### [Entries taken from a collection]
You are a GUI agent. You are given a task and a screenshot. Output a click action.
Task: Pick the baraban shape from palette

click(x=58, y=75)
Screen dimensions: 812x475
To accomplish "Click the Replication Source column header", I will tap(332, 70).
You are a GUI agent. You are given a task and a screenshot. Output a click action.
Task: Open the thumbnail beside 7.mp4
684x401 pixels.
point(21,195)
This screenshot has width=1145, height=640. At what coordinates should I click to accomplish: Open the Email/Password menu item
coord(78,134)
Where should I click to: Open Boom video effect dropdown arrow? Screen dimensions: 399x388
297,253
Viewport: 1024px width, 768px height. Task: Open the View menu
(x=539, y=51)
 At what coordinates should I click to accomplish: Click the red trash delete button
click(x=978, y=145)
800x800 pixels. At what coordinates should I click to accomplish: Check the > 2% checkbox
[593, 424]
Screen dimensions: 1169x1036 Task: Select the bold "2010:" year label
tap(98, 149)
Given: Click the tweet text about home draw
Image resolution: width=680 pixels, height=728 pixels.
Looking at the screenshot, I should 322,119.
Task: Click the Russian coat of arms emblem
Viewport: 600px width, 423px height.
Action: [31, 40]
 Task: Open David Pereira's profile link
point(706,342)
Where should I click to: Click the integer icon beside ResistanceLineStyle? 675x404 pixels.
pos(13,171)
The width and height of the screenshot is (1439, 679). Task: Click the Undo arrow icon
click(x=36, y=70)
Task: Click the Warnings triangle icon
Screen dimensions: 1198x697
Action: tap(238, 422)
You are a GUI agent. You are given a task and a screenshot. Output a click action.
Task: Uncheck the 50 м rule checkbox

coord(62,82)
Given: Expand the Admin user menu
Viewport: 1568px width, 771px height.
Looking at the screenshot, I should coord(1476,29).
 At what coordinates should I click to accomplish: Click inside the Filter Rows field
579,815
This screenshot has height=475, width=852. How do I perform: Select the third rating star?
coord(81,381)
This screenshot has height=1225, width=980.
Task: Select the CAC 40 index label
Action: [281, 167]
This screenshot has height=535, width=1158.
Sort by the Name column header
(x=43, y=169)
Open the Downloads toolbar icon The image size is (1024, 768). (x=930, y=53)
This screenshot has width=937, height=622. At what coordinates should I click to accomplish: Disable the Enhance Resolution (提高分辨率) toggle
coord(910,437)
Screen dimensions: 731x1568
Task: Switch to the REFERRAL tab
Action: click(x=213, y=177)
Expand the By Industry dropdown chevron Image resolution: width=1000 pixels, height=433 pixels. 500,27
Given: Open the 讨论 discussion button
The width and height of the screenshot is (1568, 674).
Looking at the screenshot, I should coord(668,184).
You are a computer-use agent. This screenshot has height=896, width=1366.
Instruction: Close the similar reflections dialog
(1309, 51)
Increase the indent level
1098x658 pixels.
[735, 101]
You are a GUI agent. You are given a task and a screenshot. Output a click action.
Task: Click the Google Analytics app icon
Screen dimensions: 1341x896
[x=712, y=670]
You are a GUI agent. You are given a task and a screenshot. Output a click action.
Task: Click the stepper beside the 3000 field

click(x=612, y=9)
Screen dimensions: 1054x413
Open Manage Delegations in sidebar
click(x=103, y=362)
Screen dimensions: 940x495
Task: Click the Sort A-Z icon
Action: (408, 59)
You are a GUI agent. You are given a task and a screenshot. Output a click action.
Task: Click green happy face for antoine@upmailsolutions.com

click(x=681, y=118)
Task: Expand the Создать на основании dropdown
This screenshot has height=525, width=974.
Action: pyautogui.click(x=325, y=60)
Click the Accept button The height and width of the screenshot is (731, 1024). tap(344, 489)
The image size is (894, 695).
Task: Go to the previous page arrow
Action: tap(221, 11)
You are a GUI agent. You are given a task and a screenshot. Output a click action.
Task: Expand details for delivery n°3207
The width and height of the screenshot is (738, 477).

### [Required work]
Transcribe each entry verbatim, leaving none out.

### [Output for this task]
You are a GUI agent. You are given a task and a screenshot. Output a click action.
Task: Pick the baraban shape from palette

click(x=58, y=75)
Screen dimensions: 812x475
To accomplish "Click the Replication Source column header", I will tap(332, 70).
You are a GUI agent. You are given a task and a screenshot. Output a click action.
Task: Open the thumbnail beside 7.mp4
684x401 pixels.
point(21,195)
This screenshot has width=1145, height=640. At what coordinates should I click to accomplish: Open the Email/Password menu item
coord(78,134)
Where should I click to: Open Boom video effect dropdown arrow? Screen dimensions: 399x388
297,253
Viewport: 1024px width, 768px height. Task: Open the View menu
(x=539, y=51)
 At what coordinates should I click to accomplish: Click the red trash delete button
click(x=978, y=145)
800x800 pixels. At what coordinates should I click to accomplish: Check the > 2% checkbox
[593, 424]
Screen dimensions: 1169x1036 Task: Select the bold "2010:" year label
tap(98, 149)
Given: Click the tweet text about home draw
Image resolution: width=680 pixels, height=728 pixels.
Looking at the screenshot, I should 322,119.
Task: Click the Russian coat of arms emblem
Viewport: 600px width, 423px height.
Action: [31, 40]
 Task: Open David Pereira's profile link
point(706,342)
Where should I click to: Click the integer icon beside ResistanceLineStyle? 675x404 pixels.
pos(13,171)
The width and height of the screenshot is (1439, 679). Task: Click the Undo arrow icon
click(x=36, y=70)
Task: Click the Warnings triangle icon
Screen dimensions: 1198x697
Action: tap(238, 422)
You are a GUI agent. You are given a task and a screenshot. Output a click action.
Task: Uncheck the 50 м rule checkbox

coord(62,82)
Given: Expand the Admin user menu
Viewport: 1568px width, 771px height.
Looking at the screenshot, I should coord(1476,29).
 At what coordinates should I click to accomplish: Click inside the Filter Rows field
579,815
This screenshot has height=475, width=852. How do I perform: Select the third rating star?
coord(81,381)
This screenshot has height=1225, width=980.
Task: Select the CAC 40 index label
Action: [281, 167]
This screenshot has height=535, width=1158.
Sort by the Name column header
(x=43, y=169)
Open the Downloads toolbar icon The image size is (1024, 768). (x=930, y=53)
This screenshot has width=937, height=622. At what coordinates should I click to accomplish: Disable the Enhance Resolution (提高分辨率) toggle
coord(910,437)
Screen dimensions: 731x1568
Task: Switch to the REFERRAL tab
Action: click(x=213, y=177)
Expand the By Industry dropdown chevron Image resolution: width=1000 pixels, height=433 pixels. 500,27
Given: Open the 讨论 discussion button
The width and height of the screenshot is (1568, 674).
Looking at the screenshot, I should coord(668,184).
You are a computer-use agent. This screenshot has height=896, width=1366.
Instruction: Close the similar reflections dialog
(1309, 51)
Increase the indent level
1098x658 pixels.
[735, 101]
You are a GUI agent. You are given a task and a screenshot. Output a click action.
Task: Click the Google Analytics app icon
Screen dimensions: 1341x896
[x=712, y=670]
You are a GUI agent. You are given a task and a screenshot. Output a click action.
Task: Click the stepper beside the 3000 field

click(x=612, y=9)
Screen dimensions: 1054x413
Open Manage Delegations in sidebar
click(x=103, y=362)
Screen dimensions: 940x495
Task: Click the Sort A-Z icon
Action: (408, 59)
You are a GUI agent. You are given a task and a screenshot. Output a click action.
Task: Click green happy face for antoine@upmailsolutions.com

click(x=681, y=118)
Task: Expand the Создать на основании dropdown
This screenshot has height=525, width=974.
Action: pyautogui.click(x=325, y=60)
Click the Accept button The height and width of the screenshot is (731, 1024). tap(344, 489)
The image size is (894, 695).
Task: Go to the previous page arrow
Action: tap(221, 11)
You are a GUI agent. You are given a task and a screenshot. Output a click action.
Task: Expand details for delivery n°3207
The width and height of the screenshot is (738, 477).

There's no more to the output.